The results of Grover’s algorithm—executed on our distributed quantum processor—are shown in (2) in Fig. 3c. For the marked states a ∈ {00, 01, 10, 11}, we obtain the correct result with an average success rate of 71(1)%. To our knowledge, this represents the first deterministic execution of any algorithm on a distributed quantum computer.

Discussion

The performance of our distributed quantum circuits is consistent with the errors from the teleported CZ gates. We summarize the leading error sources affecting our teleported CZ gate in Table 1. The measured fidelity of our gate is slightly lower than that predicted by the error budget, which we attribute to drifts in the calibration of various components over the duration of the data acquisition. Most of the identified errors occur during local operations in each module. Our local errors do not represent the state of the art for trapped-ion processors; however, local operations exceeding the approximately 99% fidelity threshold for fault-tolerant quantum computing have been demonstrated in this platform^{39,40,43,44,45,46,47,48}. Relevant to our implementation, Hughes et al.⁴⁰ demonstrated mixed-species two-qubit gates between ⁸⁸Sr⁺ and ⁴³Ca⁺ ions with a gate fidelity of 99.8(1)%. We therefore conclude that the technical limitations in our implementation can be overcome. The other notable source of error is the remote entanglement of the network qubits across the photonic quantum network; we observe a fidelity of the remotely entangled network qubits to the desired |Ψ⁺⟩ state of 96.89(8)%. Unlike the local operations, the performance of our remote entanglement is at the state of the art.
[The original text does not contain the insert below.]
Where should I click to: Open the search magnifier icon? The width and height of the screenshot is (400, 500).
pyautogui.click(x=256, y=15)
To improve this, and hence enable the teleportation of high-fidelity entangling gates between modules, entanglement purification could be used to distribute high-fidelity entangled states from several lower-fidelity entangled states^17,49.
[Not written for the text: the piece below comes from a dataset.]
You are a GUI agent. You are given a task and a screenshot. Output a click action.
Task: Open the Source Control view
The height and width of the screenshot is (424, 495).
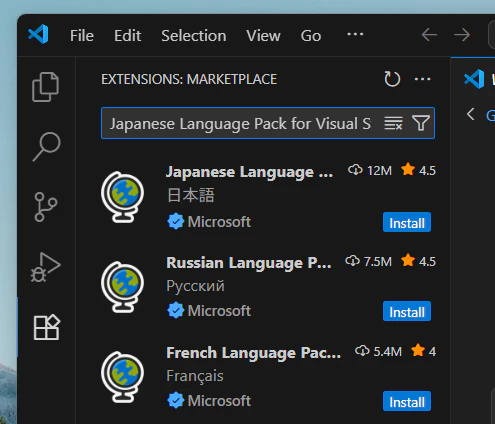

Table 1 Error budget for CZ gate teleportation

Our implementation features a single circuit qubit in each module; however processors with larger numbers of qubits have been realized. With three circuit qubits (and one network qubit) per module, the purification of arbitrary quantum channels would be possible⁴⁹. The capabilities of the individual modules may be extended even further by deploying the QCCD architecture. With recent demonstrations in both academic research⁵⁰ and industry²¹ highlighting the power of this approach, embedding these systems in a quantum network would combine their power with the reconfigurability and flexibility of the DQC architecture. Conversely, computational bottlenecks associated with ion transport overheads observed in the QCCD architecture²¹ could be mitigated using photonic interconnects integrated into a single device⁵¹.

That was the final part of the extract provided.